Addressing the matter of internal benchmarks, Deputy Governor, Viral Acharya said, “We think that the internal benchmarks like the base rate or the MCLR, based on data, seem to give banks a very high amount of discretion lot of factors that are flexible for them to ensure that lending rates can be kept high even when monetary policy rates are going down an accommodative path.”
What the report says
After carefully analysing the pros and cons of 13 possible candidates as a benchmark, the Study Group narrowed down its choice to three rates mentioned below.

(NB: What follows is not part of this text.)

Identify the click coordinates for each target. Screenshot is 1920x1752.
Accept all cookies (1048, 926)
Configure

a. The Treasury Bill (T-Bill) rates
b. The Certificate of Deposits (CD) rates
c. The Reserve Bank’s policy repo rate.
The T-Bill rate and the CD rate were further assessed on three parameters, viz., (i) correlation with the policy rate; (ii) stability; and (iii) liquidity.”
What did panel suggest?
It also suggested that banks would be banned if they charge conversion fee, in case they reset the rate of interest.
Janak Raj also said that internal benchmarks like base rate or MCLR (Marginal Cost Based Lending Rate) have not delivered effective transmission of monetary policy.
However, the Study Group did find some hindrances. These include:
- Maturity mismatch and interest rate risk in fixed deposits, but floating rate loan profile of banks
- Rigidity in saving deposit interest rates
- Competition from other financial saving instruments
- Deterioration in the health of the banking sector
Who will it benefit from the changes?
Home loan and personal loan borrowers will now be on par with big corporates because interest rates charged on borrowers will be synced with global practices.